While most accept this broad definition, academics can’t quite agree on the specific components of agency. Some say they are intentionality, forethought, self-reactiveness—motivating and regulating one’s own actions—and self-reflectiveness, core features of agency as developed by psychologist Albert Bandura, while others include confidence, competence, and the desire to achieve. Personal agency is a concept closely linked with free will and self-efficacy. It includes both mindset and action.
Think of personal agency as a spectrum, not an inherent trait we are born with but a mindset that can either atrophy or be cultivated. A low agency mindset tends to be reactive and less questioning. A high agency person tends to be active, resourceful, and biased toward action. They find or create ways to achieve goals. The classic example is that people with a low agency mindset see life as happening to them, while people with a high agency mindset believe that they are happening to life.
There can be areas where or seasons of life when you operate in lower or higher agency. In Afghanistan, I was happening to life and thriving. No matter what was thrown our way, I felt capable and in control of my own outcomes. Experiences became stepping stones to reach the next goal. At university, life happened to me. I was a passive participant who allowed adversity to run the show. In Afghanistan, I exercised high agency; in university, low agency. Thankfully—as you will discover—the spectrum of low to high agency can be influenced.
We’ll move forward with the understanding that high agency is a state where you feel a sense of control over and in life while actively and effectively participating in your own outcomes. The characteristics of High Agency Humans combine powerfully to help them navigate the hardships that adversity brings.
The questions I am asked most often are:
• How did you pivot so fast?
• How can you afford so many vacations?
• How do you have so much free time?
• How are you always ready for (nearly) anything?
This book is a response to those questions, a collection of what I’ve experienced, put into practice, and continue to learn along the way.

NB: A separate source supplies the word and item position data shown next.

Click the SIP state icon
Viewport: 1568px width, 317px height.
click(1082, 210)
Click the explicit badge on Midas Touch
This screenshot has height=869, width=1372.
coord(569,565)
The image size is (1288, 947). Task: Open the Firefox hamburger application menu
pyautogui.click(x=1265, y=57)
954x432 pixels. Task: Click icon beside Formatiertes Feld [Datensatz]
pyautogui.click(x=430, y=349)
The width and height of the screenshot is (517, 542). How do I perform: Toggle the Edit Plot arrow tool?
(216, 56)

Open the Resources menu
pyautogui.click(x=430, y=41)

That said, you don’t have to implement every thought and framework in this book to benefit. By the time you read the final page, you will realize that you can live well no matter what adversity comes your way.
Operating in a high agency state, you can manage what is in front of you and prepare for the next challenge. It’s your mindset that determines your next step, and that step that carves your path. Remember: Adversity isn’t running the show. You are.